■ **WORKING DATA**

━━━

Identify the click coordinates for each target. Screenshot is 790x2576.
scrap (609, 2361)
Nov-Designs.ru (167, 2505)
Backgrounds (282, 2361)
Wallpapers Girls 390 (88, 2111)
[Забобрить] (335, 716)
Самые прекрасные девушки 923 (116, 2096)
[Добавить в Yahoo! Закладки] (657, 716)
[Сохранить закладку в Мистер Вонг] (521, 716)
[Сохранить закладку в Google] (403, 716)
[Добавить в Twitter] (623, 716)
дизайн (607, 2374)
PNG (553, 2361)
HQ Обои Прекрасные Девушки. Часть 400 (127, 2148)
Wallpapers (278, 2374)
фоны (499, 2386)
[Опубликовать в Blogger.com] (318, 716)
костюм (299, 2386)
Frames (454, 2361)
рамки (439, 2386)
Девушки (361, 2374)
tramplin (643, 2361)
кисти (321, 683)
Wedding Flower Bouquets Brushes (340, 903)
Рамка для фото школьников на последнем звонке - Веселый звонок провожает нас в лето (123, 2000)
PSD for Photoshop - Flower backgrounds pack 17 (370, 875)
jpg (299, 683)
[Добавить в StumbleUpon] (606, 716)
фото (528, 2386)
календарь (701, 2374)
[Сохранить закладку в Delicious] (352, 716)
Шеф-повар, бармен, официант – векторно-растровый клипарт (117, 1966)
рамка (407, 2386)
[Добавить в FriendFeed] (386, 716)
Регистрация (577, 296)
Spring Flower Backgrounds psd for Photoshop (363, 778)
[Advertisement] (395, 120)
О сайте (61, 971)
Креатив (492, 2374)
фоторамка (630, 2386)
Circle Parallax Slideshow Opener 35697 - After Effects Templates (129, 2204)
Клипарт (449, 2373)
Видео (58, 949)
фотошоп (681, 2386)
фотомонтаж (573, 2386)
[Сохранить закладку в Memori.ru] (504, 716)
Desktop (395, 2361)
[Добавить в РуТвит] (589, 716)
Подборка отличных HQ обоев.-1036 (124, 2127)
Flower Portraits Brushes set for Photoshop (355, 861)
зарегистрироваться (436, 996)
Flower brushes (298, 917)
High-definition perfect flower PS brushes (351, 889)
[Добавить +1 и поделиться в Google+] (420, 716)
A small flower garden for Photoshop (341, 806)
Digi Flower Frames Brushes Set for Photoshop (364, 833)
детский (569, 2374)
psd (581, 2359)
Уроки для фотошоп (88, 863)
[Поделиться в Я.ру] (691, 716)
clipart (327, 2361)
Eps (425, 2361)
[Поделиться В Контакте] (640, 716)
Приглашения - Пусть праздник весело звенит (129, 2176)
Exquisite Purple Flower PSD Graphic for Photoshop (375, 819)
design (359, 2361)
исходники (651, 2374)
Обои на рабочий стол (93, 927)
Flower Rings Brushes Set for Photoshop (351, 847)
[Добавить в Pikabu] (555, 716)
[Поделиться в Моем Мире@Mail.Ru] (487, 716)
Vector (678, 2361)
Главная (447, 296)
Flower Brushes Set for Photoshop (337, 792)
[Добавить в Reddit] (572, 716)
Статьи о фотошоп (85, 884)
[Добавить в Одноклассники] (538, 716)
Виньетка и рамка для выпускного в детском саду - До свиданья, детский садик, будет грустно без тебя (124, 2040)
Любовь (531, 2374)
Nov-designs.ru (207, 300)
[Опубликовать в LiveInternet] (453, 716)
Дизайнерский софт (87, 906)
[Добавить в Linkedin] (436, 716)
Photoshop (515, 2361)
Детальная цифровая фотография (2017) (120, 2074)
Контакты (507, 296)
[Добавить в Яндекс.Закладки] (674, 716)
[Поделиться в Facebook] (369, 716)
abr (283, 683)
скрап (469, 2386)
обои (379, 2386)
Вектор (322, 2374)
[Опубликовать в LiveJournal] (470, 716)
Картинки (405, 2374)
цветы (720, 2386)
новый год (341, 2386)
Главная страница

━━━

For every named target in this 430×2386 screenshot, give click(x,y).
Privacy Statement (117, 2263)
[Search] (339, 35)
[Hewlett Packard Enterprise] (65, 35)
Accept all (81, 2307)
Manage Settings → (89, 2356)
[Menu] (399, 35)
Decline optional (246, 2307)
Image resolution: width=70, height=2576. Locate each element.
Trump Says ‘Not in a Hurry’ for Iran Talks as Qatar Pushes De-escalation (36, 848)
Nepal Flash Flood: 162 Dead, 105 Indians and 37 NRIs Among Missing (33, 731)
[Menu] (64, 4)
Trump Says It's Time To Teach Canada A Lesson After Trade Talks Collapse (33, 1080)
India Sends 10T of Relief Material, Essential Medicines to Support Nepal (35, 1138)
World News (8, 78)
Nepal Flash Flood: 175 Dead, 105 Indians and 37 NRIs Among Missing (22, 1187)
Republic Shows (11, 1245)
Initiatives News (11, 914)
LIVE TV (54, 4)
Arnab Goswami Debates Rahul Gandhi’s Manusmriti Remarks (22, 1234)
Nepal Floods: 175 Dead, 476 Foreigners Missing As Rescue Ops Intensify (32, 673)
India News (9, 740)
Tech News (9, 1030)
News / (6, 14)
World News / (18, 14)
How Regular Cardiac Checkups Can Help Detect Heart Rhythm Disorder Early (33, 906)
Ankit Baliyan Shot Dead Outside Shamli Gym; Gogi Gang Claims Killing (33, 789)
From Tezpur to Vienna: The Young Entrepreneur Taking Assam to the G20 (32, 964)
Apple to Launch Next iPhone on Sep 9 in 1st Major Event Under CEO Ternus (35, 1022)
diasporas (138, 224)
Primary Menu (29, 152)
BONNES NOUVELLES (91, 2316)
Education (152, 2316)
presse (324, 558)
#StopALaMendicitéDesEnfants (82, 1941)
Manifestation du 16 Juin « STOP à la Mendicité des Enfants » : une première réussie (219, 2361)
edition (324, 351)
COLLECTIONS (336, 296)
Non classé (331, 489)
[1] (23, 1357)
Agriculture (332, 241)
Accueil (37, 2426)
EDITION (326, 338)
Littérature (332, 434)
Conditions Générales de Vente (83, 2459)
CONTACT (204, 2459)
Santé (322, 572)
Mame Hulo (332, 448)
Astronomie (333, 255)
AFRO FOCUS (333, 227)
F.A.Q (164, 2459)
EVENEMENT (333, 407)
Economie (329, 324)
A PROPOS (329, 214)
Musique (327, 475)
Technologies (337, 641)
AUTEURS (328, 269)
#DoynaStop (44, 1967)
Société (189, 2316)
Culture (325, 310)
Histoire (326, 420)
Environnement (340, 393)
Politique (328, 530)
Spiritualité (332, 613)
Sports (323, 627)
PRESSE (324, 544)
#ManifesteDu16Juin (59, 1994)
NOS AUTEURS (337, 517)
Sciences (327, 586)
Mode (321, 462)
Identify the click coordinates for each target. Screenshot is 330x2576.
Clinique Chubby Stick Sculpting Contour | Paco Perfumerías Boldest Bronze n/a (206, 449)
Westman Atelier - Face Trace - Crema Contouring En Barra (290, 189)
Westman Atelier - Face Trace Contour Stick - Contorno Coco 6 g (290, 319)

━━━

■ **WORK ITEM**
Nothing but a number should be given: the count of lines in the records that contain the word "Сохранить".

■ **ANSWER BOX**
4